On the LDAP Directory Search screen you begin to specify the branch of your directory hierarchy where you want PingFederate to look up user data. For more information about each field, refer to the following table:

Field Description
Base DN The base distinguished name of the tree structure in which the search begins. This field is optional if records are located at the root of the directory.
Search Scope The node depth of the query. Select Subtree (the default value), One level or Object.
Root Object Class The object class containing the desired attributes.
Attributes A list of attributes based on the selected Root Object Class value.
  1. Optional: Specify a base DN.
  2. Select a search scope.
  3. Optional: Click View Attribute Contract to determine what attributes to look up.
  4. Select a root object class, select an attribute, and then click Add Attribute.

    It is not required to add an attribute here for it to be used as part of a search filter.

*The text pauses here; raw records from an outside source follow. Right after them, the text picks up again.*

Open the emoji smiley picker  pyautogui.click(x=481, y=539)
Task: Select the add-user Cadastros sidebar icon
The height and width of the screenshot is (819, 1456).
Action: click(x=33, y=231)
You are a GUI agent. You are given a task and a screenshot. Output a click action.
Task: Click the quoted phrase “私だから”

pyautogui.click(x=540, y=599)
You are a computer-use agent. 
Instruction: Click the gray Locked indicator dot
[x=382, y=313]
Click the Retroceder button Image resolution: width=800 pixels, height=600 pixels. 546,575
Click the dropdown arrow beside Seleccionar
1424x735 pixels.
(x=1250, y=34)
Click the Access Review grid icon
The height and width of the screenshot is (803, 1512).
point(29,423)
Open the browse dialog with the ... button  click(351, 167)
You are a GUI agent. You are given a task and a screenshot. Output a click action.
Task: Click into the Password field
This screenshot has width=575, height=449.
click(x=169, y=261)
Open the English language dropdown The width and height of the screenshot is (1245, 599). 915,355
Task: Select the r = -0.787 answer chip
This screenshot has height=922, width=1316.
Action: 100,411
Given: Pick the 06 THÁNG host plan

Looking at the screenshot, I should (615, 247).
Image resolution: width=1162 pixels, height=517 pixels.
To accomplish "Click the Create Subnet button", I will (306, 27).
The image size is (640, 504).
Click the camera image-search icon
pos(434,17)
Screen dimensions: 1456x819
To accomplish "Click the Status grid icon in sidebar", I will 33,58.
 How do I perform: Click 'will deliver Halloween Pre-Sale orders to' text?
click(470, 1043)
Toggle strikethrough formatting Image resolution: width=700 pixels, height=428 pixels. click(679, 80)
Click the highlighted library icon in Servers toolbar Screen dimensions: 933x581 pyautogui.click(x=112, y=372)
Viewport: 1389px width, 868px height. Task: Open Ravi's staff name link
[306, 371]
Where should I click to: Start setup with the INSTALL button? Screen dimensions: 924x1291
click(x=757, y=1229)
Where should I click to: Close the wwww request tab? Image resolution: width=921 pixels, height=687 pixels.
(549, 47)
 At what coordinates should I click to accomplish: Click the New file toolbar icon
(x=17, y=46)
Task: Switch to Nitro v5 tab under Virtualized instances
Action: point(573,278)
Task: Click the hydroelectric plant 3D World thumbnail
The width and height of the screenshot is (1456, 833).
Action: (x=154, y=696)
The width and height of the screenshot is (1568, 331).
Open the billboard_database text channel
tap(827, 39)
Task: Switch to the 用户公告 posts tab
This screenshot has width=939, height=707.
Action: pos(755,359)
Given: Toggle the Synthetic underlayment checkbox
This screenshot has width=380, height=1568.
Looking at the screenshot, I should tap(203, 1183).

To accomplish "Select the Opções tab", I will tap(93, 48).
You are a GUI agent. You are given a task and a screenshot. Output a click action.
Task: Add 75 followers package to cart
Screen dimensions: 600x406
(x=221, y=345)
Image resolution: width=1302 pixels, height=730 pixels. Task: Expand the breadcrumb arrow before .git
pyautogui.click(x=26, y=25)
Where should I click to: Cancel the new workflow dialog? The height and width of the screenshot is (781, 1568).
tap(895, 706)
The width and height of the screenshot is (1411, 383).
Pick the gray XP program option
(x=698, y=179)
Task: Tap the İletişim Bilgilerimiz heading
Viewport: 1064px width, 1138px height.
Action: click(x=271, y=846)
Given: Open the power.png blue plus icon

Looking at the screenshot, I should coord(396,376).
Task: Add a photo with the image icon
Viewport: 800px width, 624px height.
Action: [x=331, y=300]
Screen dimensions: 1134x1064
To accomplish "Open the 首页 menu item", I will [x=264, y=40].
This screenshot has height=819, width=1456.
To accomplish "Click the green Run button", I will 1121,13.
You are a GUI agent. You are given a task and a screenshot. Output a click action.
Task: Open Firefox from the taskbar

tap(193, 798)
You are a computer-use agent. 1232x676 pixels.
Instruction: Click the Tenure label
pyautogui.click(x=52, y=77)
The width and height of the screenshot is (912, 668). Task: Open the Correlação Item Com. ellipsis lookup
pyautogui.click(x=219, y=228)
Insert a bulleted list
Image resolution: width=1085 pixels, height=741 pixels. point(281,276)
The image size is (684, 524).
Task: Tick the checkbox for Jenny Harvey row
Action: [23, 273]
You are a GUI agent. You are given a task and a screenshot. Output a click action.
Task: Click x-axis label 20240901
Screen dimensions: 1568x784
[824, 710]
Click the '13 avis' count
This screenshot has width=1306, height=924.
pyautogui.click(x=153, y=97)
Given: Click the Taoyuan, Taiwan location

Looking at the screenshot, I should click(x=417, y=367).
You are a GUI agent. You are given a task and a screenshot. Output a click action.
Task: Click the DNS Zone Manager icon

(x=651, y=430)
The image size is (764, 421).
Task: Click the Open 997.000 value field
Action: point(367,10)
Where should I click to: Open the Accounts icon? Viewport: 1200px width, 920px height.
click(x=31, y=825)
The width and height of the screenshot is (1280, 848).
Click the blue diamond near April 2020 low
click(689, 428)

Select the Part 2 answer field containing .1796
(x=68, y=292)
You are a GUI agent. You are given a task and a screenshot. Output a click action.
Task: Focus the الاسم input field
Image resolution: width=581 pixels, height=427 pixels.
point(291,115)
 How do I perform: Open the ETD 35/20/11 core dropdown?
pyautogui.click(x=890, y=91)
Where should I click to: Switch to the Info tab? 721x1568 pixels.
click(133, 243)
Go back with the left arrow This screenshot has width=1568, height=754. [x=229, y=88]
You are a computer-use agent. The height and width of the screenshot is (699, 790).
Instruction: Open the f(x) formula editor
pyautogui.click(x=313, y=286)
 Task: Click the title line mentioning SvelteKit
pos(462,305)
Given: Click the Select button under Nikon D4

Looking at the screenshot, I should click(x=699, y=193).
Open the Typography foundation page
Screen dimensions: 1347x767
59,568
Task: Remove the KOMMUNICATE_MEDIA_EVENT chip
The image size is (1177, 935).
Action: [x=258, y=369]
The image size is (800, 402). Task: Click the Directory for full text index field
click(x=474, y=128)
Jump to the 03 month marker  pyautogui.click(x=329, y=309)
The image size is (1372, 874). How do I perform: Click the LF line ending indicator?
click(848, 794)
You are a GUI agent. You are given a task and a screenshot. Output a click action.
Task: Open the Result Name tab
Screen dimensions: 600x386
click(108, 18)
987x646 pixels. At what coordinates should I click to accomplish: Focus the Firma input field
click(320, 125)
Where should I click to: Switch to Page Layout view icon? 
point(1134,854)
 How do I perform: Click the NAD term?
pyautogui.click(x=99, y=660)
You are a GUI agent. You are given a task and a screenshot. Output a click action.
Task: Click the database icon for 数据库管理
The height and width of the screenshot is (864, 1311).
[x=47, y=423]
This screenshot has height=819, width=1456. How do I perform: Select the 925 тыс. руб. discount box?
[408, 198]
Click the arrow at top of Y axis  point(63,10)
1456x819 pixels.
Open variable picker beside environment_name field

Add only the attributes that are required by subsequent sibling configuration items, such as contract fulfillment or token authorization. Any added attributes that are left unused will be removed when the configuration is saved.

    Repeat this step to add more attributes as needed.


    When connecting to Microsoft Active Directory, if you choose the memberOf attribute, an optional check box, Nested Groups, appears on the right. Select this check box if you want PingFederate to query for groups the end users belong to directly and indirectly through nested group membership (if any) under the base DN.

    For example, suppose you have three groups under a base DN: Canada, Washington and Seattle. Seattle is a member of Washington. Ana Smith is an end user and a member of Seattle. If the Nested Groups check box is selected, when PingFederate queries for Ana's memberOf attribute values, the expected results are Seattle and Washington. (When the Nested Groups check box is not selected (the default), the expected result is Seattle.)

    For Oracle Directory Server or Oracle Unified Directory, choose isMemberOf under Attribute for nested group membership. For information related to the Oracle Directory Server, see documentation about isMemberOf from Oracle (docs.oracle.com/cd/E29127_01/doc.111170/e28967/ismemberof-5dsat.htm). For information related to Oracle Unified Directory, go to the Fusion Middleware Administering Oracle Unified Directory documentation and search for memberof user attributes.


    If you need to include tokenGroups as one of the attributes, select Object as the search scope and enter a Base DN matching the Subject DN of the authenticated user—You can use variables from the authentication source (an adapter or an authentication policy contract) or results from the previous lookup in the Base DN to fulfill this requirement.


Suppose you want to map the sn Active Directory (AD) user attribute into an OpenID Connect policy. The users for this use case reside under a specific container on your directory server, OU=West, DC=example, DC=com.

On the LDAP Directory Search screen, enter OU=West, DC=example, DC=com as the base DN, keep the default Search Scope value (Subtree), select <Show All Attributes> from the Root Object Class list, select the sn AD user attribute, and click Add Attribute.